Frequency and Practice-Level Variation in Inappropriate and Nonrecommended Prasugrel Prescribing Insights From the NCDR PINNACLE Registry

Prasugrel significantly decreased cardiovascular death, myocardial infarction (MI), and stroke compared with clopidogrel in TRITON-TIMI 38 (Trial to Assess Improvement in Therapeutic Outcomes by Optimizing Platelet Inhibition with Prasugrel—Thrombolysis in Myocardial Infarction 38) (1). However, prasugrel use was associated with increased bleeding in patients with a history of previous stroke or transient ischemic attack (TIA) and was not associated with benefit in those ≥75 years of age. The prasugrel package insert (2) includes a black box warning for patients with previous stroke/TIA and also recommends against its use in patients aged ≥75 years due to an increased risk of fatal intracranial bleeding and uncertain benefit, except in high-risk situations (age ≥75 years with history of diabetes or a previous MI).
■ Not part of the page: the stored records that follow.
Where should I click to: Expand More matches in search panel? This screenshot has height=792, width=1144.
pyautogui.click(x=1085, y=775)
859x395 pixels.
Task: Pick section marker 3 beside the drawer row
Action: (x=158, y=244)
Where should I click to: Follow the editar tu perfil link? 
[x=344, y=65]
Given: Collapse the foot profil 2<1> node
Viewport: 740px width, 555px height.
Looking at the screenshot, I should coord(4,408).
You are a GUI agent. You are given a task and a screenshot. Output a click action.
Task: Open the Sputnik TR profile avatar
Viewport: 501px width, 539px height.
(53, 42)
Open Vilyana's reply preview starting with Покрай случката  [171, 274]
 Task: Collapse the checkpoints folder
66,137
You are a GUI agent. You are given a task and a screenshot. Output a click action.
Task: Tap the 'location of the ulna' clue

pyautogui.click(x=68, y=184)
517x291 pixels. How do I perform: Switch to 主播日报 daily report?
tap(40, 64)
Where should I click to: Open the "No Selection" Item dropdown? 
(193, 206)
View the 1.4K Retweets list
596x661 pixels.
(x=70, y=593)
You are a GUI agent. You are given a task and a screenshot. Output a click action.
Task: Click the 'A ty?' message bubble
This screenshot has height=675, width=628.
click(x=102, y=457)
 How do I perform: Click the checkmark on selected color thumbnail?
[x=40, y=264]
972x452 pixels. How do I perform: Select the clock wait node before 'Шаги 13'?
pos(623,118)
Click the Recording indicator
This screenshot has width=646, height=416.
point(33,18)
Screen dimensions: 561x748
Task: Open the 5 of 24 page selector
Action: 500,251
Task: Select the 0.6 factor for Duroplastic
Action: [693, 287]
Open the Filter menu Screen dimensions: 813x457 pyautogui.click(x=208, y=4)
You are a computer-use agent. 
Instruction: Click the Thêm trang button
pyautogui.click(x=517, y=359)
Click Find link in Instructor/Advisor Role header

The current American College of Cardiology Foundation/American Heart Association guidelines for patients with ST-segment elevation myocardial infarction and unstable angina/non–ST-segment elevation myocardial infarction (3,4) assign a Class I recommendation for prasugrel use at the time of percutaneous coronary intervention (PCI) and a Class III (harm) recommendation for its use in patients with history of TIA or stroke.